── EXCERPTED TEXT

48 F3d 1223 Collins v. United States
William Earl COLLINS, Appellant,
UNITED STATES of America, Appellee.
United States Court of Appeals,
Submitted: Feb. 9, 1995.
Filed: Feb. 28, 1995.
48 F.3d 1223
NOTICE: Eighth Circuit Rule 28A(k) governs citation of unpublished opinions and provides that no party may cite an opinion not intended for publication unless the cases are related by identity between the parties or the causes of action.
Before McMILLIAN, LOKEN, and HANSEN, Circuit Judges.
William Collins appeals from the final order entered in the district court1 denying his 28 U.S.C. Sec. 2255 motion. For the reasons set forth below, we affirm.
While on state parole, Collins pleaded guilty to a federal offense, allegedly because his attorney advised him that he would begin serving his federal sentence as soon as it was imposed and that, if his parole was revoked, his state sentence would run concurrently with his federal sentence. Prior to sentencing on the federal charge, Collins was taken into state custody pending a decision on his parole status. After he received his federal sentence, Collins's parole was revoked and he remained in state custody to serve the balance of his state sentence. Collins was then transferred to federal custody to serve his federal sentence.
Collins filed this section 2255 motion seeking either to enforce the alleged terms of his plea agreement (which would have required crediting his federal sentence with the time he served in state prison) or to vacate his plea. In support of his motion, Collins submitted an unsworn, undated document purporting to be an affidavit from his defense counsel attesting that he and the federal prosecutor had reached an "understanding" that Collins "would be immediately placed in federal custody to serve [his federal] sentence." The magistrate judge later granted Collins leave to amend his motion to add a claim of ineffective assistance of counsel, based on defense counsel's alleged representations to him about the execution of his sentence.

────

#### [REQUIRED ACTIONS]
**a)** On what date was the Collins v. United States opinion filed?
**b)** Copy the passage of the Collins v. United States opinion between "Filed: Feb. 28, 1995." and "below, we affirm.", inclusive.
The data that follows doesn't matter for this work.

── ENTRIES

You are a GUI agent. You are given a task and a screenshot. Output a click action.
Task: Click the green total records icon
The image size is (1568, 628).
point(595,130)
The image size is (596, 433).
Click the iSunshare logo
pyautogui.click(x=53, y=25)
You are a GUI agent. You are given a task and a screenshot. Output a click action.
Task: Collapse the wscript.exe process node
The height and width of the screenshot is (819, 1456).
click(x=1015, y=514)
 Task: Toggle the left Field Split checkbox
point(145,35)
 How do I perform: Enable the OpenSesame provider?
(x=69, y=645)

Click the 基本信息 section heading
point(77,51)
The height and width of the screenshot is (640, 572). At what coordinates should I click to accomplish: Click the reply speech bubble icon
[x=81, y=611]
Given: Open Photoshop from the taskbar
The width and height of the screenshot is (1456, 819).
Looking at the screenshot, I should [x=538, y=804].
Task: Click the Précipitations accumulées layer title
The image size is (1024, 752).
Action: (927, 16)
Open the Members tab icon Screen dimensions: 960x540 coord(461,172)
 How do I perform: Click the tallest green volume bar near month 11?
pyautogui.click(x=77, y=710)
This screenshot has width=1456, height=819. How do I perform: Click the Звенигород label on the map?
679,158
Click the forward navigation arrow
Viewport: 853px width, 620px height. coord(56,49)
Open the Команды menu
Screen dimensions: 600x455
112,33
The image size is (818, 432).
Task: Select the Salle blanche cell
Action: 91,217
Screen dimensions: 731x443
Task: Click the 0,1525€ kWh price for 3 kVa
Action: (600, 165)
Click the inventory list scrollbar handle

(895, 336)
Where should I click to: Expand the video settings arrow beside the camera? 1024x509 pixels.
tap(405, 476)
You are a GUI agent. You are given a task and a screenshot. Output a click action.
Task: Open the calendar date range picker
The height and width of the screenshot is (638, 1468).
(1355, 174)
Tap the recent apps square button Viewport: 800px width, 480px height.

────

#### [PROBLEM SOLUTIONS]
**a)** February 28, 1995.

**b)**
Filed: Feb. 28, 1995.
48 F.3d 1223
NOTICE: Eighth Circuit Rule 28A(k) governs citation of unpublished opinions and provides that no party may cite an opinion not intended for publication unless the cases are related by identity between the parties or the causes of action.
Before McMILLIAN, LOKEN, and HANSEN, Circuit Judges.
William Collins appeals from the final order entered in the district court1 denying his 28 U.S.C. Sec. 2255 motion. For the reasons set forth below, we affirm.